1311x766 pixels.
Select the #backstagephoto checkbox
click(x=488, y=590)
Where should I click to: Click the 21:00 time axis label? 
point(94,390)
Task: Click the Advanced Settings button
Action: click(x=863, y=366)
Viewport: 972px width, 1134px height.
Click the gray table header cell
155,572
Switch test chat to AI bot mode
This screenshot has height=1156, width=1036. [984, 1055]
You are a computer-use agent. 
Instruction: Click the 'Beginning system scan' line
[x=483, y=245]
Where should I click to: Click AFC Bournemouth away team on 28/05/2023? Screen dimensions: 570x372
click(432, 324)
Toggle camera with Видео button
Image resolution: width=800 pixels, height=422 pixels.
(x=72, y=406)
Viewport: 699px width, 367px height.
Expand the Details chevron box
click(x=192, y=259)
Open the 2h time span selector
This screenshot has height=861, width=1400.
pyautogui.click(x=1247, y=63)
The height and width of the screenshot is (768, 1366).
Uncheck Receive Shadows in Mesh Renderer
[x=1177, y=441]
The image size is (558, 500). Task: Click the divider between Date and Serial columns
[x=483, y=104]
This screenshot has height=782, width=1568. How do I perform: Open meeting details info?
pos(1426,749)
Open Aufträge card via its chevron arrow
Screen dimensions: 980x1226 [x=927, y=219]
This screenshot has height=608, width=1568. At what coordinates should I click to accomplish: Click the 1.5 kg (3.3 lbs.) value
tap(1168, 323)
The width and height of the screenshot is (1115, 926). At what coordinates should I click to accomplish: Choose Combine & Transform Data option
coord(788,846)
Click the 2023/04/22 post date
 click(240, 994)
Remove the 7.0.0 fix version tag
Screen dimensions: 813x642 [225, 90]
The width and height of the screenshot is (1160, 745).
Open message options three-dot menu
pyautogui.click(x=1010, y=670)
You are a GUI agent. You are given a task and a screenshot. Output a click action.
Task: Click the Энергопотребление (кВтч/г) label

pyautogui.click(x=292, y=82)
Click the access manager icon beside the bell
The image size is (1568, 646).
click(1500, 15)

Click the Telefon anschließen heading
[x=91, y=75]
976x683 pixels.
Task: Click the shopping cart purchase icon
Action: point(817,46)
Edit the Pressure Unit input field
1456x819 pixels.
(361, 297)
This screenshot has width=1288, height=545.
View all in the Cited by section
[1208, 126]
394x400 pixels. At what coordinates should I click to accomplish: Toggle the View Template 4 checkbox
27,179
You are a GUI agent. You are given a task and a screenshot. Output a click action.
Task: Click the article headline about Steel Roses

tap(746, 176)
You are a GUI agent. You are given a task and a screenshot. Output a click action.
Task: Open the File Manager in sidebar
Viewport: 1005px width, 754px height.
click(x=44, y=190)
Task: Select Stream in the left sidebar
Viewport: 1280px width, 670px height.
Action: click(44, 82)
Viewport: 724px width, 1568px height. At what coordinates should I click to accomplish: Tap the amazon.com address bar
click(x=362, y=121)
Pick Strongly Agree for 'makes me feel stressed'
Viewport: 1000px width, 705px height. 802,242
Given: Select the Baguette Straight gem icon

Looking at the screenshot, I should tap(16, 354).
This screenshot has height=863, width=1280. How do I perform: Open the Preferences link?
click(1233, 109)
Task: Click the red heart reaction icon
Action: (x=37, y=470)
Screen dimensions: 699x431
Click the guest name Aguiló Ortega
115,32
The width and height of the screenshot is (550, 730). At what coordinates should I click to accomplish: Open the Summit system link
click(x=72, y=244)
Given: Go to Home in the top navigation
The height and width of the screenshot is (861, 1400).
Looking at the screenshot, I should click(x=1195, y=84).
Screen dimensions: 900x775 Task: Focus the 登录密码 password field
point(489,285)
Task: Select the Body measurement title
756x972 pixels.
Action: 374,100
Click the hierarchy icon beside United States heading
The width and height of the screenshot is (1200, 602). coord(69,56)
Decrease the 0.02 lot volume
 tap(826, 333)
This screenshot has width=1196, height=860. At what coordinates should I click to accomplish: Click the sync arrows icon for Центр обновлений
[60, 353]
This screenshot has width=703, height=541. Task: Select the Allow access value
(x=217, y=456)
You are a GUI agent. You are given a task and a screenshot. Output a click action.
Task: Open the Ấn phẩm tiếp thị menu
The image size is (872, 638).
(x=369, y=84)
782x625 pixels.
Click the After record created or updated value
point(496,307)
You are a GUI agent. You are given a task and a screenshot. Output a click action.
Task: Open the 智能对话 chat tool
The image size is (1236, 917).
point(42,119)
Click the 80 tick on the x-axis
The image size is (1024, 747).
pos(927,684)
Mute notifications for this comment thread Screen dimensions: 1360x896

**What you should do:** Word for word, repeat each entry shown above.

**Solution to the problem:**
1311x766 pixels.
Select the #backstagephoto checkbox
click(x=488, y=590)
Where should I click to: Click the 21:00 time axis label? 
point(94,390)
Task: Click the Advanced Settings button
Action: click(x=863, y=366)
Viewport: 972px width, 1134px height.
Click the gray table header cell
155,572
Switch test chat to AI bot mode
This screenshot has height=1156, width=1036. [984, 1055]
You are a computer-use agent. 
Instruction: Click the 'Beginning system scan' line
[x=483, y=245]
Where should I click to: Click AFC Bournemouth away team on 28/05/2023? Screen dimensions: 570x372
click(432, 324)
Toggle camera with Видео button
Image resolution: width=800 pixels, height=422 pixels.
(x=72, y=406)
Viewport: 699px width, 367px height.
Expand the Details chevron box
click(x=192, y=259)
Open the 2h time span selector
This screenshot has height=861, width=1400.
pyautogui.click(x=1247, y=63)
The height and width of the screenshot is (768, 1366).
Uncheck Receive Shadows in Mesh Renderer
[x=1177, y=441]
The image size is (558, 500). Task: Click the divider between Date and Serial columns
[x=483, y=104]
This screenshot has height=782, width=1568. How do I perform: Open meeting details info?
pos(1426,749)
Open Aufträge card via its chevron arrow
Screen dimensions: 980x1226 [x=927, y=219]
This screenshot has height=608, width=1568. At what coordinates should I click to accomplish: Click the 1.5 kg (3.3 lbs.) value
tap(1168, 323)
The width and height of the screenshot is (1115, 926). At what coordinates should I click to accomplish: Choose Combine & Transform Data option
coord(788,846)
Click the 2023/04/22 post date
 click(240, 994)
Remove the 7.0.0 fix version tag
Screen dimensions: 813x642 [225, 90]
The width and height of the screenshot is (1160, 745).
Open message options three-dot menu
pyautogui.click(x=1010, y=670)
You are a GUI agent. You are given a task and a screenshot. Output a click action.
Task: Click the Энергопотребление (кВтч/г) label

pyautogui.click(x=292, y=82)
Click the access manager icon beside the bell
The image size is (1568, 646).
click(1500, 15)

Click the Telefon anschließen heading
[x=91, y=75]
976x683 pixels.
Task: Click the shopping cart purchase icon
Action: point(817,46)
Edit the Pressure Unit input field
1456x819 pixels.
(361, 297)
This screenshot has width=1288, height=545.
View all in the Cited by section
[1208, 126]
394x400 pixels. At what coordinates should I click to accomplish: Toggle the View Template 4 checkbox
27,179
You are a GUI agent. You are given a task and a screenshot. Output a click action.
Task: Click the article headline about Steel Roses

tap(746, 176)
You are a GUI agent. You are given a task and a screenshot. Output a click action.
Task: Open the File Manager in sidebar
Viewport: 1005px width, 754px height.
click(x=44, y=190)
Task: Select Stream in the left sidebar
Viewport: 1280px width, 670px height.
Action: click(44, 82)
Viewport: 724px width, 1568px height. At what coordinates should I click to accomplish: Tap the amazon.com address bar
click(x=362, y=121)
Pick Strongly Agree for 'makes me feel stressed'
Viewport: 1000px width, 705px height. 802,242
Given: Select the Baguette Straight gem icon

Looking at the screenshot, I should tap(16, 354).
This screenshot has height=863, width=1280. How do I perform: Open the Preferences link?
click(1233, 109)
Task: Click the red heart reaction icon
Action: (x=37, y=470)
Screen dimensions: 699x431
Click the guest name Aguiló Ortega
115,32
The width and height of the screenshot is (550, 730). At what coordinates should I click to accomplish: Open the Summit system link
click(x=72, y=244)
Given: Go to Home in the top navigation
The height and width of the screenshot is (861, 1400).
Looking at the screenshot, I should click(x=1195, y=84).
Screen dimensions: 900x775 Task: Focus the 登录密码 password field
point(489,285)
Task: Select the Body measurement title
756x972 pixels.
Action: 374,100
Click the hierarchy icon beside United States heading
The width and height of the screenshot is (1200, 602). coord(69,56)
Decrease the 0.02 lot volume
 tap(826, 333)
This screenshot has width=1196, height=860. At what coordinates should I click to accomplish: Click the sync arrows icon for Центр обновлений
[60, 353]
This screenshot has width=703, height=541. Task: Select the Allow access value
(x=217, y=456)
You are a GUI agent. You are given a task and a screenshot. Output a click action.
Task: Open the Ấn phẩm tiếp thị menu
The image size is (872, 638).
(x=369, y=84)
782x625 pixels.
Click the After record created or updated value
point(496,307)
You are a GUI agent. You are given a task and a screenshot. Output a click action.
Task: Open the 智能对话 chat tool
The image size is (1236, 917).
point(42,119)
Click the 80 tick on the x-axis
The image size is (1024, 747).
pos(927,684)
Mute notifications for this comment thread Screen dimensions: 1360x896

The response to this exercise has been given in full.